We perform low-temperature two-dimensional electronic spectroscopy (2DES) in reflection using a home-built setup in the partially collinear geometry as detailed in ref. 33. Briefly, the broadband optical pulses, with a spectrum ranging from ~2.00 eV to ~2.55 eV (Fig. S1), are generated by a home-built non-collinear optical parametric amplifier (NOPA), pumped by the second-harmonic of a regeneratively amplified Ti:Sapphire laser (Spectra Physics Spitfire Pro, 5 kHz repetition rate). Chirped mirrors (Laser Quantum DCM9) are used to pre-compress the pulses. The phase-locked pump pulse pair used for the excitation is generated by a TWINS60,61 interferometer consisting of α-BBO wedges. The dispersion introduced by the wedges is compensated by an additional pair of chirped mirrors (Laser Quantum DCM9) introduced in the pump arm of the setup. To scan the coherence time τ (i.e., the time delay between the two pump pulses) and the waiting time T (time delay between the second pump and probe pulse), we use motorized delay stages (Physik Instrumente M112.1DG, M413.2DG). During each measurement, we monitor τ by recording the autocorrelation of the two pump pulses with a photodiode before the sample. Pump and probe beams are focused onto the sample through the quartz window of a cryostat (KONTI Micro, CryoVac), each to a round spotsize of ~120 µm in diameter, using spherical mirrors before the cryostat. The beam area is carefully characterized with a beam camera (Thorlabs DCC1545M-GL). During the measurements, the sample is kept at 20 K in the cryostat. The probe beam reflected from the sample is dispersed into a monochromator and collected with a high-speed CCD line camera (e2v AviiVa EM4).

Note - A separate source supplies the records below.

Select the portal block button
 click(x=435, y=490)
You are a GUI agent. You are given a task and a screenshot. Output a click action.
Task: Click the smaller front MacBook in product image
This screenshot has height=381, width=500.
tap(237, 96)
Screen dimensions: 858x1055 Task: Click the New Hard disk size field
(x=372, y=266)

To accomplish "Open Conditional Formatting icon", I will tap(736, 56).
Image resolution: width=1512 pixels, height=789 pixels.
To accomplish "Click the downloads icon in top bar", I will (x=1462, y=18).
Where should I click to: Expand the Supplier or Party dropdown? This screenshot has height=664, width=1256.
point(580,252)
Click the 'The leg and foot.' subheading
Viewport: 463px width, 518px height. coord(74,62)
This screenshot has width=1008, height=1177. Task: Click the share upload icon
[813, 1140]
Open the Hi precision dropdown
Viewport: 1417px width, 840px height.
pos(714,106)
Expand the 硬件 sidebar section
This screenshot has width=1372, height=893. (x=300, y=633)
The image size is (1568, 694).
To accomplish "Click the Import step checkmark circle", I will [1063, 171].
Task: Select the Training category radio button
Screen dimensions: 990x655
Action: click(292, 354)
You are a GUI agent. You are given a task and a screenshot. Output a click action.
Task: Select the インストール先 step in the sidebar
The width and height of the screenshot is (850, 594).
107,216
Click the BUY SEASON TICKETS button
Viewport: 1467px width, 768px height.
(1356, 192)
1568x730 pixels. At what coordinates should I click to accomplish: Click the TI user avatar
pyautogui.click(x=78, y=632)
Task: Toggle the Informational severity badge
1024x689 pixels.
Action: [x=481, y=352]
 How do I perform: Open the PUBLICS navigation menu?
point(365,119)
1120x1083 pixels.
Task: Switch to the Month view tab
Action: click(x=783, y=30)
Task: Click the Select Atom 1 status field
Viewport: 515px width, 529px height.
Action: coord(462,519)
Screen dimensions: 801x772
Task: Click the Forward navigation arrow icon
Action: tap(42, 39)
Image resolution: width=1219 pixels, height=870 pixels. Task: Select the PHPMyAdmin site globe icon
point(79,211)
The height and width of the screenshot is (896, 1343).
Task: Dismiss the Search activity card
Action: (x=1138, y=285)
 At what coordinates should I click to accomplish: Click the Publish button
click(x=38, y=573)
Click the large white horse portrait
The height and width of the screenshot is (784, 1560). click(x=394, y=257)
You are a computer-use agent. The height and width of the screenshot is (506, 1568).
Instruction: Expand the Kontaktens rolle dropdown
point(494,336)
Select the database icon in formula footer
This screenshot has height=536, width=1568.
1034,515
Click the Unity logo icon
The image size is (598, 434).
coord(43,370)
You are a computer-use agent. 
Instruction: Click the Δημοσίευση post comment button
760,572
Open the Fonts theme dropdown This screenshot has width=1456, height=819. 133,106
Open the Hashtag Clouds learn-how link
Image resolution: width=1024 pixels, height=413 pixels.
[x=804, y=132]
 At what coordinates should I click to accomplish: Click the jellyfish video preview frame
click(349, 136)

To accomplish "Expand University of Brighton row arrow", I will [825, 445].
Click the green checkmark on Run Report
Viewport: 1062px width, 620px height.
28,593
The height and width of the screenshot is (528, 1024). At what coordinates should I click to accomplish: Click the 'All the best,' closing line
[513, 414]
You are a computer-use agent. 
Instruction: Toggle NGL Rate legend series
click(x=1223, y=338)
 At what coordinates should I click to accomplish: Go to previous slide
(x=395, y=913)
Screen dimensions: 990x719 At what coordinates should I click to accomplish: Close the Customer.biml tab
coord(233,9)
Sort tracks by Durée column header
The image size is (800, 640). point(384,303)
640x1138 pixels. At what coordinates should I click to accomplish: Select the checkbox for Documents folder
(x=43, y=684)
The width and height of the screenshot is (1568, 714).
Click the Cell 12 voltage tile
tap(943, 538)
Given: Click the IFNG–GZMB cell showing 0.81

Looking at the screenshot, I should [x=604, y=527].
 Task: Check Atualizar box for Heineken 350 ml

The measured differential reflection from the sample as a function of τ and T and of the detection energy ED is given by $$\frac{\varDelta R}{R}(\tau,T,{E}_{D})=\frac{{R}_{on}(\tau,T,{E}_{D}) \, - \, {R}_{off}({E}_{D})}{{R}_{off}({E}_{D})}$$, with $${R}_{on}$$ and $${R}_{off}$$ the reflected probe spectra with the pump on and off, respectively. By taking the real part of the Fourier transform of the measured $$\varDelta R/R$$ signal along τ, we obtain the 2DES energy-energy maps $${A}_{2D}({E}_{X},T,{E}_{D})$$ at each T as a function of ED and of the excitation energy EX. To characterize the time resolution of the setup, we record second-harmonic generation frequency-resolved optical gating (SHG-FROG) maps of the cross-correlation between pump and probe arms outside the cryostat introducing an additional quartz window into the beam path to account for the window of the cryostat. This allows us to compensate the chirp introduced by the window of the cryostat with chirp mirrors before the setup. The recorded SHG-FROG map after chirp compensation indicates a time resolution of ~13 fs (Fig. S1). For all measurements shown in the main manuscript, the excitation fluence is set to 4µJ/cm2.